Church and business leaders are always looking to mitigate bottleneck that hinder quality service or growth. For example, a church can have great worship and plenty of seating, but if the parking lot is too small, lack of parking becomes a bottleneck. I was recently at a Big-Box store with 12 checkout lanes. However, only two were open, and it was clear that customers were getting upset at this bottleneck. Over time, the frustrations caused by bottlenecks may cause customers to find another place to shop.
At Baptist Homes, our bottleneck is nursing staff. We have four campuses that could serve more neighbors & residents, but a lack of nursing staff is hindering our ability to fulfill our mission to the aging and their families. We are addressing the bottleneck by seeking to provide strong wages and great benefits while getting the word out that we have need of great nurses, from Certified Nursing Assistants (CNA) to Director of Nursing (DON). Did you know that a CNA that made $20,000 per year two years ago can easily make $40,000 or more. This is a great career path with educational paths for other positions in healthcare. The bottleneck is that few are pursuing these entry level positions.

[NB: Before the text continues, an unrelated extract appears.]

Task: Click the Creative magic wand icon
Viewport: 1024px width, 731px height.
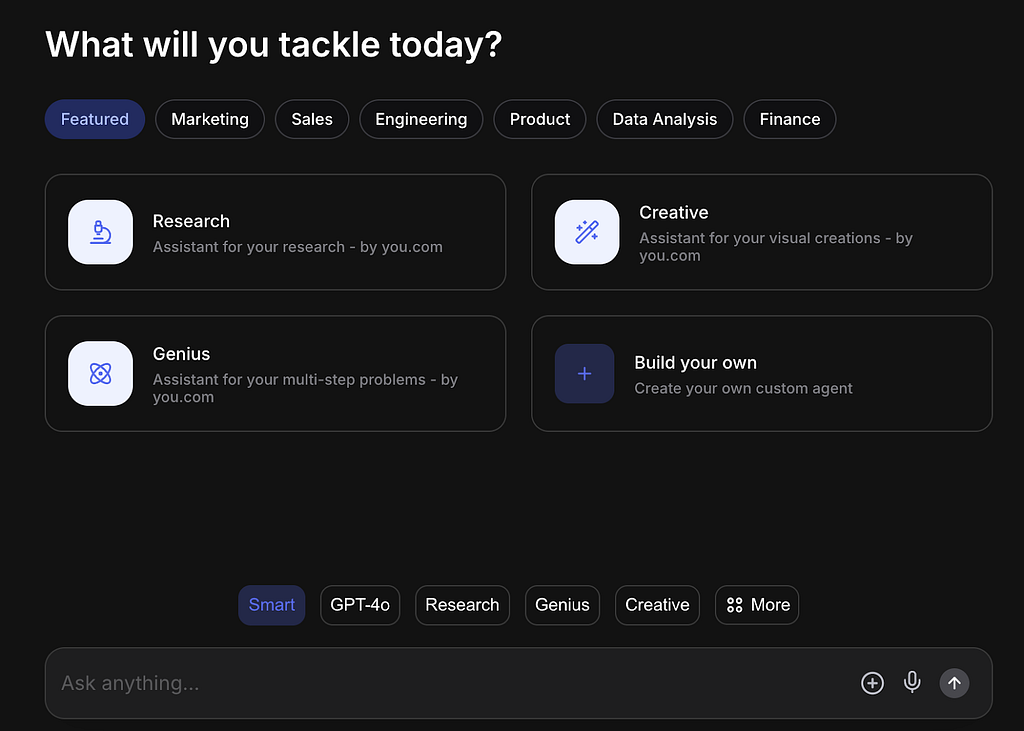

When I was a nursing student, there was a prevailing attitude that great students found careers in acute care (hospitals), whereas mediocre ones ended up in long-term care (nursing homes). This attitude not only exasperated me, but it also motivated me to pursue a career in long-term care. I have seen a similar attitude in churches regarding full-time verses bi-vocational pastors. The problem with these attitudes is that they fail to realize these career paths are equal to but different from one another. Nevertheless, such attitudes are a bottleneck in our churches and in our nursing homes.
Inattention to attitudes can create a bottleneck for staffing a nursing home or securing a pastor. I hope you will join with me in applauding Missouri’s pastors, whether they are full-time or bi-vocational, and encouraging those in healthcare professions to value all areas of service, be they in acute care, preventative care or long-term care settings.